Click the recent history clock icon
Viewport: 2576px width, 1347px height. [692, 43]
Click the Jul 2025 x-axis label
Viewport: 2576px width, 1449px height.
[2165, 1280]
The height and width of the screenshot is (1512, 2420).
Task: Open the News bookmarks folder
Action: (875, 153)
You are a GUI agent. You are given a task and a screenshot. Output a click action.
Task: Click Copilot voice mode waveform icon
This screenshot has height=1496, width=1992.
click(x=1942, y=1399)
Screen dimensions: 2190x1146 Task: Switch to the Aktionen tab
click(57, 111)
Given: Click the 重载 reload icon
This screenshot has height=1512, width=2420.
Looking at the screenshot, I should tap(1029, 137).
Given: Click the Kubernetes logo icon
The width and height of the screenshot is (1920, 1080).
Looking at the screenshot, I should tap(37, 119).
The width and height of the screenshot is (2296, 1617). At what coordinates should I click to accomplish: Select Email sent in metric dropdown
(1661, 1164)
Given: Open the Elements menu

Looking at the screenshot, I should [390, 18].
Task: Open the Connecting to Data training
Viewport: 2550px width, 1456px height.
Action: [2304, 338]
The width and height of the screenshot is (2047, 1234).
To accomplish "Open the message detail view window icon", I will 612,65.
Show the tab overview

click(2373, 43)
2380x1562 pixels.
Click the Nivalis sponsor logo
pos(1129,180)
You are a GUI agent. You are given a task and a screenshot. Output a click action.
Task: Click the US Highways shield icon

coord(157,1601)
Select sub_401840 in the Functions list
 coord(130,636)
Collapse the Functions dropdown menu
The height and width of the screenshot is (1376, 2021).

※ ※ ※

Type out each entry above again, exactly.

* **Response to the exercise**:
Click the recent history clock icon
Viewport: 2576px width, 1347px height. [692, 43]
Click the Jul 2025 x-axis label
Viewport: 2576px width, 1449px height.
[2165, 1280]
The height and width of the screenshot is (1512, 2420).
Task: Open the News bookmarks folder
Action: (875, 153)
You are a GUI agent. You are given a task and a screenshot. Output a click action.
Task: Click Copilot voice mode waveform icon
This screenshot has height=1496, width=1992.
click(x=1942, y=1399)
Screen dimensions: 2190x1146 Task: Switch to the Aktionen tab
click(57, 111)
Given: Click the 重载 reload icon
This screenshot has height=1512, width=2420.
Looking at the screenshot, I should tap(1029, 137).
Given: Click the Kubernetes logo icon
The width and height of the screenshot is (1920, 1080).
Looking at the screenshot, I should tap(37, 119).
The width and height of the screenshot is (2296, 1617). At what coordinates should I click to accomplish: Select Email sent in metric dropdown
(1661, 1164)
Given: Open the Elements menu

Looking at the screenshot, I should [390, 18].
Task: Open the Connecting to Data training
Viewport: 2550px width, 1456px height.
Action: [2304, 338]
The width and height of the screenshot is (2047, 1234).
To accomplish "Open the message detail view window icon", I will 612,65.
Show the tab overview

click(2373, 43)
2380x1562 pixels.
Click the Nivalis sponsor logo
pos(1129,180)
You are a GUI agent. You are given a task and a screenshot. Output a click action.
Task: Click the US Highways shield icon

coord(157,1601)
Select sub_401840 in the Functions list
 coord(130,636)
Collapse the Functions dropdown menu
The height and width of the screenshot is (1376, 2021).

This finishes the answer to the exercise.